I’m an adoptee magnet. I must be. Out of the blue, in the most innocuous places, people reveal this particular circumstance of their life to me. In the ordinariness of my own life, I don’t call attention to the adoption issue; I simply go about my business. I wear no banner, carry no protest sign, and rarely, rarely speak about this issue outside of my books and website. And never, ever casually. Still, the issue finds me in the strangest ways. Leading me to wonder if I have three neon heads, one which must be malfunctioning and erroneously flashing: ADOPTEE SYMPATHERIZER.
Besides the triple-headed, sideshow freak theory, I’ve come up with three alternate possibilities for these odd and unwanted adoptee-disclosure-pronouncements: A: I myself am an adoptee, which taps into the whole adoptee subconscious of it-takes-one-to-know-one. B: Since I was severely victimized by a stalker adoptee, my very presence arouses the intuitive caution against stalking, serving as forewarning for those adoptees considering participating in a darkness they do not understand, but for which they have a great many justifications they are determined to express. Apparently I’ve been appointed the spooky afterimage for how bad it can go. C: I don’t want to talk about it, which encourages all the no-nonsense under-forces of the Universe to wave their red flags and chant: Talk about it. Talk about it. To which I answer, I’m too tired. Only to hear the reply, big deal, everybody’s tired.
Okay! Okay, already! So, there I was handing over money to a sparkly shop lady to pay for my sparkly new bauble picked up in her sparkly little shop. Sparkly Shop Lady— somewhere between middle age and AARP registration—starts chatting. Mindless chitchat I think, until the chat takes a swift turn and suddenly, we’re going down that road: “I’m adopted,” Sparkly Shop Lady announces, “I don’t know anything about my heritage.” Oops, didn’t see that one coming. All I wanted was a necklace, not a political or emotional diatribe on the unfairness of the confidential adoption system.
I did what I always do, discreetly roll my eyes anticipating the usual whining: Poor me. I don’t know who I am, while hoping for the best and quietly searching out an escape route. Really, I do not get into these types of exchanges… Truth be told, I’m lethal. It’s not pretty and it’s not a good thing, especially not in a beautiful, light-filled store. Not where lovely customers are choosing lovely, sparkly items. Sparkly and lethal are not a nice combination. Lethal always wins. It’s bigger. It’s louder. And it’s ugly. All I wanted was my beautiful item and fast escape. Really, I didn’t want ugly to mar all the beautiful sparkles. But that’s what ugly does. It destroys.
I know this from experience. Ugly destroys dreams. It destroys lives. Ugly is a disease that cannot be counteracted with fantasy. Adoption equals crisis pregnancy. Closed adoptions point to catastrophic pregnancies. No, I’m not an adoptee magnet. No, there is no mystical conspiracy drawing adoptees toward me.
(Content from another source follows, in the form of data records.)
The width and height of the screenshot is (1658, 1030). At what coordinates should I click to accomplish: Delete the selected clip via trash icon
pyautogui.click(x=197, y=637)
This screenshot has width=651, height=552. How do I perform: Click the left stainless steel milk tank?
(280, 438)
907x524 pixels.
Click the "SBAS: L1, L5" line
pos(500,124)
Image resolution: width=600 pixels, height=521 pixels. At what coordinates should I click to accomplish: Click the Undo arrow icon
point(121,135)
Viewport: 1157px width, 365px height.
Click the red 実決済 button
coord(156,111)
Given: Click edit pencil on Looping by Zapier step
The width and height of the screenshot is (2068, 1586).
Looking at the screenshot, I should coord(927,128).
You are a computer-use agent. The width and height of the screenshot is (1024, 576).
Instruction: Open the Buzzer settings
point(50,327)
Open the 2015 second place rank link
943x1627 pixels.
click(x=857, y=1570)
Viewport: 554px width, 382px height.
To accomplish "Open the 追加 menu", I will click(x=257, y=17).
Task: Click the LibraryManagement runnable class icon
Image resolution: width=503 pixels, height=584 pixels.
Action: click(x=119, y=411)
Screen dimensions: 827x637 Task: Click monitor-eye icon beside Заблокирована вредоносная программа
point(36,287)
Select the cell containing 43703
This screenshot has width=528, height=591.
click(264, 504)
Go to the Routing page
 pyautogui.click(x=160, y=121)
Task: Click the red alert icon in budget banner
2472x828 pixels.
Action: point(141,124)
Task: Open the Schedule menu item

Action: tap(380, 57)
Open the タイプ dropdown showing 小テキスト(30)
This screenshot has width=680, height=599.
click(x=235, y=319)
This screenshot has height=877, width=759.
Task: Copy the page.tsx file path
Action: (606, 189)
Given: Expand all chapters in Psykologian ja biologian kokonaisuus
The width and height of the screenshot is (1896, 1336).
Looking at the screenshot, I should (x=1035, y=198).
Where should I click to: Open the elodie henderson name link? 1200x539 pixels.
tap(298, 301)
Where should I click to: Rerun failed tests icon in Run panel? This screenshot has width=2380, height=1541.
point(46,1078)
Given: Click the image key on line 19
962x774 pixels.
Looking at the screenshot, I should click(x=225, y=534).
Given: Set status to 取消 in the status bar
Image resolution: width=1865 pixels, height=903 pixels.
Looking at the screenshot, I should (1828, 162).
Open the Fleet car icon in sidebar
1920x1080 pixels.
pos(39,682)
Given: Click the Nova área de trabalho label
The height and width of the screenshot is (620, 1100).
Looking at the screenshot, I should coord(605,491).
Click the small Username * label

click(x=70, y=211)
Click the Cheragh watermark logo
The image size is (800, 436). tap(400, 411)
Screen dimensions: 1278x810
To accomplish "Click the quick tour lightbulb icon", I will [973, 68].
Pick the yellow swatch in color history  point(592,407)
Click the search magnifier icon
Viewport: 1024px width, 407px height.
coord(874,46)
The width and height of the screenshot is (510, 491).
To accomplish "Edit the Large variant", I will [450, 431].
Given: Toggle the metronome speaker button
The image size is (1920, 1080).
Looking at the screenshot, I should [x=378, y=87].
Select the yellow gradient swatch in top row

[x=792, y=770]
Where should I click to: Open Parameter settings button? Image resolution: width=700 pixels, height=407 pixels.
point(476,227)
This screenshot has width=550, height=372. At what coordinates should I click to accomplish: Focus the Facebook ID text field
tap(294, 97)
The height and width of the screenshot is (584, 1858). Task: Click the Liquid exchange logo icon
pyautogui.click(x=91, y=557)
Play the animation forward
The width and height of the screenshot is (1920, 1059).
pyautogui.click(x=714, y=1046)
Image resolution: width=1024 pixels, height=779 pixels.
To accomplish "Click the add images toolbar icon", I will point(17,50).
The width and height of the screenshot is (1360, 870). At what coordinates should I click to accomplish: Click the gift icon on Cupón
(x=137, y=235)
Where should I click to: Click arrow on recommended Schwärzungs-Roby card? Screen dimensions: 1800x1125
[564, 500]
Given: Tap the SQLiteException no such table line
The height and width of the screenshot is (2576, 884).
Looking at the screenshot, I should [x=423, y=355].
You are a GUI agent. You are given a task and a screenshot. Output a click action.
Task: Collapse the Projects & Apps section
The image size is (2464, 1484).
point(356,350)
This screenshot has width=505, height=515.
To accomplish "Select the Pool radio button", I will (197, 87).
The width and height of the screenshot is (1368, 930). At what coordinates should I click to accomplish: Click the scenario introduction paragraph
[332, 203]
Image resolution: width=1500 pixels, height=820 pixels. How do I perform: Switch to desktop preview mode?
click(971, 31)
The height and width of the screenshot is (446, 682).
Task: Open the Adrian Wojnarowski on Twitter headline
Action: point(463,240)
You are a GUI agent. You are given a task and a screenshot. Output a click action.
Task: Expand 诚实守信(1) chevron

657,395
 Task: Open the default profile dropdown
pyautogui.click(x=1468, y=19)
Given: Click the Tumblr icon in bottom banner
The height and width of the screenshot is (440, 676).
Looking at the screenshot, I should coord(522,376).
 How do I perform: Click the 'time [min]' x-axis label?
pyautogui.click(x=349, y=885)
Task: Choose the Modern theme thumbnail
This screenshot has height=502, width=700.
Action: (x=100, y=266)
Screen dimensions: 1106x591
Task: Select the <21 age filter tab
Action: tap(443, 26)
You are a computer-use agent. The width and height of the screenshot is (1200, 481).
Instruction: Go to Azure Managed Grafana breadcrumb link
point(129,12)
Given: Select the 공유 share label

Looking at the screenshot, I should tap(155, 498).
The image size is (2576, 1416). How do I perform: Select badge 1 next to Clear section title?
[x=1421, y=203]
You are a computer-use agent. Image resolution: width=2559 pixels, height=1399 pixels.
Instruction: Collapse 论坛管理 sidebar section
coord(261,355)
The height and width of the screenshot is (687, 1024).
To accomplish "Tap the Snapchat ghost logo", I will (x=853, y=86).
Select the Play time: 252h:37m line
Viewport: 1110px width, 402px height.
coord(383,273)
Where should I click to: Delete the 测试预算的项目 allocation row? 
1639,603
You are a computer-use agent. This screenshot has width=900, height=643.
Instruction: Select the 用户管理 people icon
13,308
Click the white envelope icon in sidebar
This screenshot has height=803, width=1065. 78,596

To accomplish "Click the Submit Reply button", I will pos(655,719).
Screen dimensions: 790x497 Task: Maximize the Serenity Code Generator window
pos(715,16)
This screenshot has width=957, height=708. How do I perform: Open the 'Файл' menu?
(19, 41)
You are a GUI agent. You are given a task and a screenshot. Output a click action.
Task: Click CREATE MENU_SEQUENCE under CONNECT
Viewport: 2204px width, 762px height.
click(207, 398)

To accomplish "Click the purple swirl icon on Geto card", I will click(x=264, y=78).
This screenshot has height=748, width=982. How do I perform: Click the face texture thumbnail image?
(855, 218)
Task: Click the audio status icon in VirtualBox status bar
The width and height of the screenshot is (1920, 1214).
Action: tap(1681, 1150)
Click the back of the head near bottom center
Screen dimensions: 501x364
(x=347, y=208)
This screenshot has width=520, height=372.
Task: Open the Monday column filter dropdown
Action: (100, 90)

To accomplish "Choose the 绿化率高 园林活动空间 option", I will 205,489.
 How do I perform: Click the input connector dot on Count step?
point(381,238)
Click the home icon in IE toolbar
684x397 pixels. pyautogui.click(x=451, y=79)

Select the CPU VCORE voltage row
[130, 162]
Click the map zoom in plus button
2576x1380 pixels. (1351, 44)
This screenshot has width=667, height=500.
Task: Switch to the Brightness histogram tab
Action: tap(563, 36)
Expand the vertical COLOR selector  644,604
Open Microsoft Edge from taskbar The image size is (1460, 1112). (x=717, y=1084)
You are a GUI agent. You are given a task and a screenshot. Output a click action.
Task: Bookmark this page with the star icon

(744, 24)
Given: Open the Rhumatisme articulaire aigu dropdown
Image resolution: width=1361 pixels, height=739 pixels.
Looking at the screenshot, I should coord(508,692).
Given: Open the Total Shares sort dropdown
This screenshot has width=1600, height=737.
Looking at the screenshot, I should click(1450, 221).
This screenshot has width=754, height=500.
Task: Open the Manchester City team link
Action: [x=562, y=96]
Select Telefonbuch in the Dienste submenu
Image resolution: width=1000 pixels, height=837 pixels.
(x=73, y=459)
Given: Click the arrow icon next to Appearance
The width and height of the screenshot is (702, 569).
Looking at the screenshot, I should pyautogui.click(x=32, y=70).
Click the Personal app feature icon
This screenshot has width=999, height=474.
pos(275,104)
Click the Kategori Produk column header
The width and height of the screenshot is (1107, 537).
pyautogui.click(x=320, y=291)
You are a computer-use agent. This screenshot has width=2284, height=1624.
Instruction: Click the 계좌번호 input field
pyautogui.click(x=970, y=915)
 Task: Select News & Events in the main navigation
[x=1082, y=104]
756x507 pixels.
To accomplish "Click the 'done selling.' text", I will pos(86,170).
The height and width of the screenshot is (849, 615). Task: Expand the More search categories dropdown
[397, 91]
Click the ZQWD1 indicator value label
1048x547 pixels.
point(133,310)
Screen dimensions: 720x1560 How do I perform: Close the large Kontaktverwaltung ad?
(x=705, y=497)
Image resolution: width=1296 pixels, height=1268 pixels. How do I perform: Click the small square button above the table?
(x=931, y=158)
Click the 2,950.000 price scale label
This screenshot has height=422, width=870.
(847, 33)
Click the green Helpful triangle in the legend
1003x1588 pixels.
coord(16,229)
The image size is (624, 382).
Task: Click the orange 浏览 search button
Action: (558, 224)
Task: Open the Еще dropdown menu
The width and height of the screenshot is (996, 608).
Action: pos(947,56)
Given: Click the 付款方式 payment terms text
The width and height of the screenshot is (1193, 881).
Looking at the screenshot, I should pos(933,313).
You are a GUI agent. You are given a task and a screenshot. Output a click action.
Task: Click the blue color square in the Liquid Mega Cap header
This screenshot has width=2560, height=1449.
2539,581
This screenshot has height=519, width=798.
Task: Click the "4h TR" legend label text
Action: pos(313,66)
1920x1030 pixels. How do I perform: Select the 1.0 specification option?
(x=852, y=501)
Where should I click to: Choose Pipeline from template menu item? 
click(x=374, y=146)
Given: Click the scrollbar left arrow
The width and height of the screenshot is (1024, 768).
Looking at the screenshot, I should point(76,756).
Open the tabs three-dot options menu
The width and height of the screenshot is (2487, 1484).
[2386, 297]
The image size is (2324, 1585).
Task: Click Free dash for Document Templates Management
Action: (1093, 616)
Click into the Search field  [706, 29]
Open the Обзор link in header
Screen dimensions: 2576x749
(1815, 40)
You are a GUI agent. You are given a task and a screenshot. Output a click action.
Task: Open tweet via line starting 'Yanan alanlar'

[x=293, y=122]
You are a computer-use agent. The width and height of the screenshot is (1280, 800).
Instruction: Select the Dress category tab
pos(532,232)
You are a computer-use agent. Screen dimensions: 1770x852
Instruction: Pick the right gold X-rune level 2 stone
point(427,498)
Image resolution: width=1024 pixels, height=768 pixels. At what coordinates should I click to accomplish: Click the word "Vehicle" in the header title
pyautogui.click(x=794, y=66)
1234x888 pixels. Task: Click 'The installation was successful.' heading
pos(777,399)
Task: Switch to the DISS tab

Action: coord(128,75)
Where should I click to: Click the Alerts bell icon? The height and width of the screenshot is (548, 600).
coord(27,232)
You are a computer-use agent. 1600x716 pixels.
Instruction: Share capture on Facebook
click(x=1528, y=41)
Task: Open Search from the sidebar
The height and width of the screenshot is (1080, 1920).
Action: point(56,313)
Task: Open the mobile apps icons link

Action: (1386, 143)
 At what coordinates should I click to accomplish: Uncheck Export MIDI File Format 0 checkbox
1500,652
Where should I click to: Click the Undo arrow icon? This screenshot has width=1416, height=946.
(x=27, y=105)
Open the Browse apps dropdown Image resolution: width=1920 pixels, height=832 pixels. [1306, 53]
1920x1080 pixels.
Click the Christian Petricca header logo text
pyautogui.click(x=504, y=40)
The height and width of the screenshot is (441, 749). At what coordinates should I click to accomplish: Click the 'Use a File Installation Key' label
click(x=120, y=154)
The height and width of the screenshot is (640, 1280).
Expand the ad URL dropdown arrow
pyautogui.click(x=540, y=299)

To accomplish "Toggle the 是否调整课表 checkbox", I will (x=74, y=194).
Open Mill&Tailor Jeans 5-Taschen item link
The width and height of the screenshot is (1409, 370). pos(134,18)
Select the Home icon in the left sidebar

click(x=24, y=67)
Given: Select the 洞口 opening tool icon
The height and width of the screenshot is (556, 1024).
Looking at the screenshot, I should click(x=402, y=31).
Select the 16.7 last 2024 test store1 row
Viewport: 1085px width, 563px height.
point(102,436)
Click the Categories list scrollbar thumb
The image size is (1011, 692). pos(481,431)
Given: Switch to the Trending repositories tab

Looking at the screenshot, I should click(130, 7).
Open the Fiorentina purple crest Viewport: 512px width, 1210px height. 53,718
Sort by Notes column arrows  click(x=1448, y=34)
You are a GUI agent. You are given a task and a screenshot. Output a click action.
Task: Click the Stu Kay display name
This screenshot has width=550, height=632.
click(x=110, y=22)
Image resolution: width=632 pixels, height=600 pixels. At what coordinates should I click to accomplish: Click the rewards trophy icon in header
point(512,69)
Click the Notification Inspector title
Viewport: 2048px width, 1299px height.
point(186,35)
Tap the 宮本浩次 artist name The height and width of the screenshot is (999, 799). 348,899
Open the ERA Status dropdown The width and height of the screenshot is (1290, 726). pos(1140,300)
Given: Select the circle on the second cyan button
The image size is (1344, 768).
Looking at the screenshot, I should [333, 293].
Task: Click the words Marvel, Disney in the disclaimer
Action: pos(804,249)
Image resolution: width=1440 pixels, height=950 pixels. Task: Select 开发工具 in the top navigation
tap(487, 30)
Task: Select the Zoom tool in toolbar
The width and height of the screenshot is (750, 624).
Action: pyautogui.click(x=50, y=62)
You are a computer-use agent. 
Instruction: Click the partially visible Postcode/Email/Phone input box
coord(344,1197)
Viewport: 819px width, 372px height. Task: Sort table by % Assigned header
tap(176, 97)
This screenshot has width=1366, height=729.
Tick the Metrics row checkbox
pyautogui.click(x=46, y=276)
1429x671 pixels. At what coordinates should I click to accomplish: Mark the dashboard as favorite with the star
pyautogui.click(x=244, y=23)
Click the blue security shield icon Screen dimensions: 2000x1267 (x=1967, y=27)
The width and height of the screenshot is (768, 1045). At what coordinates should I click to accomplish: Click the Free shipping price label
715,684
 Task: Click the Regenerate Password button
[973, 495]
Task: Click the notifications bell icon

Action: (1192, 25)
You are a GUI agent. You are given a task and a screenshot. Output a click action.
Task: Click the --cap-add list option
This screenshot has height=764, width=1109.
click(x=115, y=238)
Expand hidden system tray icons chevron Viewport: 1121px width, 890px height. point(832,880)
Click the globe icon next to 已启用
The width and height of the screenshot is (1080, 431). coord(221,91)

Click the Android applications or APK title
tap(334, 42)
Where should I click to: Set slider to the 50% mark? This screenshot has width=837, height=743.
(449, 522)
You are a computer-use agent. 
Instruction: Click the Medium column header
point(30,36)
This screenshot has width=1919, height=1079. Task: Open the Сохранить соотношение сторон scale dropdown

It is simply a matter of numbers. There are just so many of us that entered this world via undeniable human misfortune.
Rape impregnations happen. This is dark, genuine suffering. Not a superficial fantasy. One in three adolescent girls is sexually abused before age 18. Sexual trauma does not heal. It is managed.
Sexual relations occur, resulting in countless unwanted impregnations. The impregnation is not grounds for punishment—it is a valid biological crisis.
Each adoptee who does not know DNA heritage represents one girl or one young woman forced to suffer a reproductive nightmare—her body invaded against her will. How many adoptees are there? Equal to the number of females who endured catastrophic pregnancies. In other words, we are all everywhere. Hence, the frequent encounters.
Fortunately, Sparkly Shop Lady veered off the dark path and I left relatively unscathed, sparkly item neatly packaged and in my hand. I say relatively because a shadow looms. Sparkly Shop Lady is a Pennsylvania resident. Soon she will have a decision to make regarding confidential adoption records. Soon she will hold a bomb in her hands.
Does Sparkly Shop Lady understand and appreciate the gifts she has? Her beautiful shop? Her attentive husband working by her side? Will the challenge of not knowing DNA heritage tempt Sparkly Shop Lady to lob the bomb in her hands directly into another woman’s life, a stranger’s life? A bomb that could destroy many lives? Does Sparkly Shop Lady understand that creating agony in another’s life guarantees its return to her life?
I left with an uncomfortable vision of Sparkly Shop Lady’s beautiful things crumbling under the weight and darkness of cause and effect. Soon Sparkly Shop Lady will be holding a bomb. Will she unleash it? You know the refrain, only time will tell.